Relatórios despachados de Oslo, na Noruega, para a sede do Ministério das Relações Exteriores, em Brasília, revelam que Ana Cristina Valle, ex-mulher do presidenciável Jair Bolsonaro (PSL), alegou ter sido ameaçada de morte pelo deputado federal, em 2011.
Os telegramas, como os textos datados de julho de 2011 são chamados no jargão diplomático, mostram os movimentos do capitão reformado do Exército para tratar de um assunto pessoal, a localização da mulher, com quem se relacionou por 10 anos, e do filho deles, Jair Renan, então com 11 anos de idade.
Na época, ao explicar os motivos que a levaram a sair do país, Ana Cristina disse que “havia sido ameaçada de morte pelo pai do menor”, no que o vice-cônsul completou: “Aduziu ela que tal acusação poderia motivar pedido de asilo político naquele país”.
No documento consta o nome do embaixador brasileiro na Noruega na época, Carlos Henrique Cardim. Diplomata e professor do Instituto de Ciência Política da Universidade de Brasília UnB), ele atesta que o diálogo entre a ex-mulher de Bolsonaro e vice-cônsul Mateus Henrique Zóqui, apesar de informar que não participou do diretamente do caso.
Segundo Cardim, Bolsonaro fez contato com ele naquele período para tratar do caso envolvendo o filho Renan. “Mas a embaixada não trata desses casos, no que indiquei o chefe do setor consular.” Na sequência, o embaixador entrou de férias e, por causa de assuntos pessoais, preferiu deixar o cargo no país europeu, assumindo logo depois o cargo de assessor internacional do Ministério dos Esportes.

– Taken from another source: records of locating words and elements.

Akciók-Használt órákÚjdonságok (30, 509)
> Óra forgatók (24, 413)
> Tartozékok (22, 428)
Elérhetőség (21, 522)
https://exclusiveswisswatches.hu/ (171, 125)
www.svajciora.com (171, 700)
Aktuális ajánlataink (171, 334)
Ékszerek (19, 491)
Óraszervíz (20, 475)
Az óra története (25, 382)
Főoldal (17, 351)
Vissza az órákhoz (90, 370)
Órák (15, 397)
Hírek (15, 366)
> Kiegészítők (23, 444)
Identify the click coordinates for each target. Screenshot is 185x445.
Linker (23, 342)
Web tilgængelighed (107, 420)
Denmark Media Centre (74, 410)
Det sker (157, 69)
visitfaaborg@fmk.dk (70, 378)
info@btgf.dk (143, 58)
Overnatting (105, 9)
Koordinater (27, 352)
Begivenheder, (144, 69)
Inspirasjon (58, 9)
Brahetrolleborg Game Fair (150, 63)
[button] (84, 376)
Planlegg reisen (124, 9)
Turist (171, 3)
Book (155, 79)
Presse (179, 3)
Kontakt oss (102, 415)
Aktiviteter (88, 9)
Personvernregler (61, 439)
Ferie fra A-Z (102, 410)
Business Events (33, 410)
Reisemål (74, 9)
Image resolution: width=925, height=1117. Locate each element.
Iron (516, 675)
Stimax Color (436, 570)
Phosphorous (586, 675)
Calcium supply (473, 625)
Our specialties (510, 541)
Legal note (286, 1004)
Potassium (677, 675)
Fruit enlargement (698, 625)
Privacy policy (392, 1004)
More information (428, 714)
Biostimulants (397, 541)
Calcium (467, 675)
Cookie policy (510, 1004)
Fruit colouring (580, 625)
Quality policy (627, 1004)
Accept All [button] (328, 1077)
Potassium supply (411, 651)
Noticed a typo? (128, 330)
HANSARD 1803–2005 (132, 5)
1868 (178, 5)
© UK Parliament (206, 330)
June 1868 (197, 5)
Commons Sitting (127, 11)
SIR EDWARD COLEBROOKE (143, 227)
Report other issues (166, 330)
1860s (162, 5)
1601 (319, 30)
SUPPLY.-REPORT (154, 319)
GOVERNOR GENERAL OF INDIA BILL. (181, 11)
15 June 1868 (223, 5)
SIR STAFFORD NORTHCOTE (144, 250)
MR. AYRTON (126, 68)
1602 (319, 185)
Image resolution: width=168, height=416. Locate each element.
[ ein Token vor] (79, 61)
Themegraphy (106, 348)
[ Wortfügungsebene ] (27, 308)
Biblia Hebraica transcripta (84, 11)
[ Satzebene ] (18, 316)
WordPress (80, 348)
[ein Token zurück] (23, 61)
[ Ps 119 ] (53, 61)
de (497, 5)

Reportagem do jornal Folha de S. Paulo, publicada na semana passada, revelou os detalhes de como Bolsonaro mobilizou a estrutura do Ministério das Relações Exteriores para atender interesses pessoais, envolvendo a relação com a ex-mulher. O documento, ao qual o Correio também teve acesso, demonstra os detalhes das conversas entre Ana, representantes e representantes do Itamaraty. De acordo com o memorando, ao ser informada que poderia responder, no âmbito da Convenção de Haia, pelo sequestro internacional de menores, a advogada considerou que o vice-cônsul estava agindo em nome de Bolsonaro.
No entanto, no decorrer da conversa, ela foi ganhando confiança e informada que também poderia recorrer a assistência consular. Ana disse então que “havia deixado o Brasil há dois anos por ter sido ameaçada de morte pelo pai do menor”. Em conversa com a reportagem do Correio, Ana Cristina negou ter feito as acusações ou ter sido contatada pelo consulado brasileiro. “Nunca fui ameaçada de morte por ele. Eu não fui contatada pela embaixada na época. O governo da Noruega que ligou para o meu marido, que hoje mora comigo aqui no Brasil. Hoje eu mantenho uma relação boa com Bolsonaro. Toda separação é meio difícil. Existem mágoas, um pouco de brigas, e na minha não foi diferente. Mas hoje em dia estamos muito bem”, afirmou.
Procurado pelo Correio, por meio de sua assessoria, o deputado Jair Bolsonaro não atendeu nossas ligações, tão pouco respondeu as mensagens. Zóqui, funcionário do Itamaraty, também se recusou a dar detalhes sobre o ocorrido. O Itamaraty não quis se pronunciar.
Em campanha
Na época, ao ser informado sobre a ida da ex-mulher com o filho para a Europa, Jair Bolsonaro procurou o setor do Itamaraty que é destinado ao atendimento das demandas dos parlamentares. Para receber atenção da pasta, os assuntos devem estar ligados diretamente ao exercício do mandato legislativo. De acordo com o próprio site do Itamaraty, o órgão não pode “interferir em questões de direito privado, como direitos do consumidor ou questões familiares”.
Bolsonaro também ingressou com um processo na Justiça. Atualmente, Jair Renan vive no Brasil, com a mãe. Ana Cristina é chefe de gabinete na Câmara de Vereadores de Resende, no Rio de Janeiro. Ela é candidata a deputada federal pelo Podemos, e utiliza as redes sociais para fazer campanha. Apesar de não ter adotado o nome do candidato à Presidência, ela se identifica nas redes sociais e nos materiais eleitorais como Cristina Bolsonaro. “Eu tenho um pensamento muito parecido com o dele. Ele me incentivou a fazer faculdade e comecei a atuar no direito militar”, disse.